Assignment — Find the lines in the listing below that have the word "badge" and give their count, nothing else.

Given records —

┄┄┄┄┄┄

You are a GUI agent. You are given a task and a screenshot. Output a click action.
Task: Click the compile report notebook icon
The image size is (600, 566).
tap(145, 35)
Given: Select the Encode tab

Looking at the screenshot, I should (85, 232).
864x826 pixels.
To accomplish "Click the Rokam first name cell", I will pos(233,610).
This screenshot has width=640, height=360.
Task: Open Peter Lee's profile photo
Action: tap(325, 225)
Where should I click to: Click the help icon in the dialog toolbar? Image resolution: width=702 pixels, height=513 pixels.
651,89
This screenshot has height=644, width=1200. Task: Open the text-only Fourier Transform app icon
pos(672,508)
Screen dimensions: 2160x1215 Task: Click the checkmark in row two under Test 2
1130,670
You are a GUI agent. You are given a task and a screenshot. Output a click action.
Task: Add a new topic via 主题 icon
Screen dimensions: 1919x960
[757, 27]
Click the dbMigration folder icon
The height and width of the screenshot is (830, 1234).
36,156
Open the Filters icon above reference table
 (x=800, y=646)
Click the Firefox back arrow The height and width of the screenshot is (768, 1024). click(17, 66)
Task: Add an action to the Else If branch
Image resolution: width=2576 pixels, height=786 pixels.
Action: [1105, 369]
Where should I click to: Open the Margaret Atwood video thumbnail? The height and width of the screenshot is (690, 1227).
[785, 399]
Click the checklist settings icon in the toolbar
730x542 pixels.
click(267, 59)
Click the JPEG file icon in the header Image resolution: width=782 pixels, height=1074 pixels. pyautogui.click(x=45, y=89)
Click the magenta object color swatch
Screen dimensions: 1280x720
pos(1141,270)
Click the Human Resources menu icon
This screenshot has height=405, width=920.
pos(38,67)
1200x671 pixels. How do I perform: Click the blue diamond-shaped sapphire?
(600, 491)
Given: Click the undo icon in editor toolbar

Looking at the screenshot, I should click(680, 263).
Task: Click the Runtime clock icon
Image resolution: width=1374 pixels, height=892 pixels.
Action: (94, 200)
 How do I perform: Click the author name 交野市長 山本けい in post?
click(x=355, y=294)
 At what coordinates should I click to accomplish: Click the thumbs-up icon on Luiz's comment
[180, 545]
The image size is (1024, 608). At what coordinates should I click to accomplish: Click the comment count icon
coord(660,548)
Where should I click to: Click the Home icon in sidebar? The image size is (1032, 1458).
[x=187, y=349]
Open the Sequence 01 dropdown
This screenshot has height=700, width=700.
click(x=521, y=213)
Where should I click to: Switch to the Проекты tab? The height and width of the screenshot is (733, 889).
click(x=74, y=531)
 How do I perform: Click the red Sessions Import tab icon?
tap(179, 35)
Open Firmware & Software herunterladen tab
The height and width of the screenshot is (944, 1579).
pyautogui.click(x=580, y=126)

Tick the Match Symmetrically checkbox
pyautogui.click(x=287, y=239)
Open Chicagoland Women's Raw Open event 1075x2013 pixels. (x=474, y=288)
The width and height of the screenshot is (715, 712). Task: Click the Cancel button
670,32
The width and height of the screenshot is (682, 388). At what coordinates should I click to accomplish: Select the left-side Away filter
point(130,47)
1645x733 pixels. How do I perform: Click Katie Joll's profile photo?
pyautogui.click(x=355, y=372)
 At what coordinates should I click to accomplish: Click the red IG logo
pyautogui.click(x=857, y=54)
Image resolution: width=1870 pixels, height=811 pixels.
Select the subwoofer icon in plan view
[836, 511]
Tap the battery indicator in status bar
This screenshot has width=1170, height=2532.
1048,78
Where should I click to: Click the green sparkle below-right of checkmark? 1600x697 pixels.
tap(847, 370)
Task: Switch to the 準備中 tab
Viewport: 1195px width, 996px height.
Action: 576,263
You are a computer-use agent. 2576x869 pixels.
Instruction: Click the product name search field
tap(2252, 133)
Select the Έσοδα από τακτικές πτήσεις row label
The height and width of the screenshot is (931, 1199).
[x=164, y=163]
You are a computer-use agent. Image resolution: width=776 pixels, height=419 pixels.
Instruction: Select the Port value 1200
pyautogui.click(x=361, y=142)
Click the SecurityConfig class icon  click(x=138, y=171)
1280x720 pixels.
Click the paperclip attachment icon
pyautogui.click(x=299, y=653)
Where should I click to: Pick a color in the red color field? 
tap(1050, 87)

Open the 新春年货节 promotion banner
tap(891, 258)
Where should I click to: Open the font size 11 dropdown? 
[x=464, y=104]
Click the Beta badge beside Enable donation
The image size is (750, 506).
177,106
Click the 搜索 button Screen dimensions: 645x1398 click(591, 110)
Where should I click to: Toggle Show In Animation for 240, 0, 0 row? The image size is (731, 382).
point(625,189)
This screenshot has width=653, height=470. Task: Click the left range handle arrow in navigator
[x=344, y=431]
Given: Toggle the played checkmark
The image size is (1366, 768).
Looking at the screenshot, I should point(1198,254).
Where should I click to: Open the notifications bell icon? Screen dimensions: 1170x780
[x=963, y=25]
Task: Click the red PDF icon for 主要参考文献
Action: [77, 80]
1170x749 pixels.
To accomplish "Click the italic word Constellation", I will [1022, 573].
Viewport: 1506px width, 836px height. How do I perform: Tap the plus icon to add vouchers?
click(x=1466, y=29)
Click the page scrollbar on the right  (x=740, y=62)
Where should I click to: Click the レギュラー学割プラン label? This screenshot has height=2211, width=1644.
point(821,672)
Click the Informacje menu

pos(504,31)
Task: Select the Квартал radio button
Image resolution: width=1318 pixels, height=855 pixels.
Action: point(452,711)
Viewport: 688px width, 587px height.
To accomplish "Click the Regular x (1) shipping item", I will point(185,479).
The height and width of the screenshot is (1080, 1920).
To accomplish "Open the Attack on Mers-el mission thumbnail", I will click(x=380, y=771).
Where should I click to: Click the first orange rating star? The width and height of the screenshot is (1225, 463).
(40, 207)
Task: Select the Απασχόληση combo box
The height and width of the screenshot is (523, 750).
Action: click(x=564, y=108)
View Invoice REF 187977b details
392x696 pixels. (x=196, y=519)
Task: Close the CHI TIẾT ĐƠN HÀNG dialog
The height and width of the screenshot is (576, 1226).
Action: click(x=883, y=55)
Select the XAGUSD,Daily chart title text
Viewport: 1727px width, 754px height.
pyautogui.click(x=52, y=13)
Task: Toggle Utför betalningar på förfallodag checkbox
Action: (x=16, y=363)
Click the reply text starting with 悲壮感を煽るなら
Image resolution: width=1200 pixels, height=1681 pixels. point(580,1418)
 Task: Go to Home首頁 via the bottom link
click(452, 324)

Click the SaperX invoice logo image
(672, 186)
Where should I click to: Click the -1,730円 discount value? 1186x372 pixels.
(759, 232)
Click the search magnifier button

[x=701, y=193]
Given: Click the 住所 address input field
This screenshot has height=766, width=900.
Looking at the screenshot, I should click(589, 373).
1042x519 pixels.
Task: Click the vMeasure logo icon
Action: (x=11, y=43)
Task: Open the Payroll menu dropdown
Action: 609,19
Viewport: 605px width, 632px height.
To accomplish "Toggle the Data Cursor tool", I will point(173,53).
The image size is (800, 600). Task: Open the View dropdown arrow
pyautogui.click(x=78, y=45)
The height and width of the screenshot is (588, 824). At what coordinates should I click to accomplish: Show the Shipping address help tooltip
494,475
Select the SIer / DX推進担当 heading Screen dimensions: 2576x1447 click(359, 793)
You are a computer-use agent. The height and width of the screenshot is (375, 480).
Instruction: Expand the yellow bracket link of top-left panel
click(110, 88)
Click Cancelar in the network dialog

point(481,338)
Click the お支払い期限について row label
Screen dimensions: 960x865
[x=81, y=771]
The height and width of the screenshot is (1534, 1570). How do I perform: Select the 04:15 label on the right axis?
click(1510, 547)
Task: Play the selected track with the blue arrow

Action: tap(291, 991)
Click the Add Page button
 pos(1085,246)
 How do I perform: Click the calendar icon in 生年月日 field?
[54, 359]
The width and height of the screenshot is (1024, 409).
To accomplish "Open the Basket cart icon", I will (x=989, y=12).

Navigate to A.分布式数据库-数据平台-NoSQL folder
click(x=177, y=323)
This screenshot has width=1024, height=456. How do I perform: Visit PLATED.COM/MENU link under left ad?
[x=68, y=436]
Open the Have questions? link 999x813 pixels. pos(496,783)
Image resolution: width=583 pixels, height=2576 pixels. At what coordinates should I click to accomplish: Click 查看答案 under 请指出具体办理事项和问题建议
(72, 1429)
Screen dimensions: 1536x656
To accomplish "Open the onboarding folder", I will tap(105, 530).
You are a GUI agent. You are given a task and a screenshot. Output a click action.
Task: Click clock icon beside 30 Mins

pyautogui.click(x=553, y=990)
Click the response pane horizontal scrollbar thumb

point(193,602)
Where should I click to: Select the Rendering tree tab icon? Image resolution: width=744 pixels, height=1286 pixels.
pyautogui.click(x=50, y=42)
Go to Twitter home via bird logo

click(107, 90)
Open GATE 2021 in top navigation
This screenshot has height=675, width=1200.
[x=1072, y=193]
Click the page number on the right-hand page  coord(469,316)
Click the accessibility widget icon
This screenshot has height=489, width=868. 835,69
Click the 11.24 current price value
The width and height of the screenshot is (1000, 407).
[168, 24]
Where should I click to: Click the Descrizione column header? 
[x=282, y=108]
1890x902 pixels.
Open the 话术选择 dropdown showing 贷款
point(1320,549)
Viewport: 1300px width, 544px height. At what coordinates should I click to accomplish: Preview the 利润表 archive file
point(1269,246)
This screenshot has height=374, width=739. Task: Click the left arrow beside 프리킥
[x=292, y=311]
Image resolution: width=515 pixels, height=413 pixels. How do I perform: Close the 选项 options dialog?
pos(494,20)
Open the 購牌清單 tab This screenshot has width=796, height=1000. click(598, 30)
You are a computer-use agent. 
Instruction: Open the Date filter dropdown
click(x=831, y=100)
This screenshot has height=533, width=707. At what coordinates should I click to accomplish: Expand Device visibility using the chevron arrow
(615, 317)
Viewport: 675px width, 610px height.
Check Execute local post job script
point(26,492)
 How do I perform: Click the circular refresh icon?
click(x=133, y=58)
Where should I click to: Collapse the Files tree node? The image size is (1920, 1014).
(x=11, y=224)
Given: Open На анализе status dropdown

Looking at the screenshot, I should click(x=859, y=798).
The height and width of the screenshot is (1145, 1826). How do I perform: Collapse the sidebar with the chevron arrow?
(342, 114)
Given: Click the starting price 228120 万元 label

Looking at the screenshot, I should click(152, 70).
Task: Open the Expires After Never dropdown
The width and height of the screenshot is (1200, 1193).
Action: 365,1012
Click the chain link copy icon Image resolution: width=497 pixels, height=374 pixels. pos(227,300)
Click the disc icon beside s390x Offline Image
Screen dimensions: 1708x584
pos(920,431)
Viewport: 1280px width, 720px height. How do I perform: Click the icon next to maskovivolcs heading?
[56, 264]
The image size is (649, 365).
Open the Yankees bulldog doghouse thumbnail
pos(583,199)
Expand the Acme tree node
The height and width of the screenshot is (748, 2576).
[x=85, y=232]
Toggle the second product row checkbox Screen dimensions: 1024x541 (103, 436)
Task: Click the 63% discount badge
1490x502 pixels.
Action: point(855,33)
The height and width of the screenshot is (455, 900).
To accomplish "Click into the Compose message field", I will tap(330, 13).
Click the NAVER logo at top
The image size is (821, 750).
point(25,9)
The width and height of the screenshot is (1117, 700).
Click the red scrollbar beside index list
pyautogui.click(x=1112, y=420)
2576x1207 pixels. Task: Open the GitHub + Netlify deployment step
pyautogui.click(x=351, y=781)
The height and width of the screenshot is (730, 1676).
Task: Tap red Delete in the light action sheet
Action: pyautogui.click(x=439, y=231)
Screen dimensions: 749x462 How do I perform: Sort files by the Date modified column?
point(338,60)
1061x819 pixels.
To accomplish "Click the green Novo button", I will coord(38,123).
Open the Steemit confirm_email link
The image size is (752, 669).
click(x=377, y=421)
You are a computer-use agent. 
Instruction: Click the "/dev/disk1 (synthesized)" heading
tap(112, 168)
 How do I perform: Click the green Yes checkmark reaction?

┄┄┄┄┄┄

Answer to this exercise — 2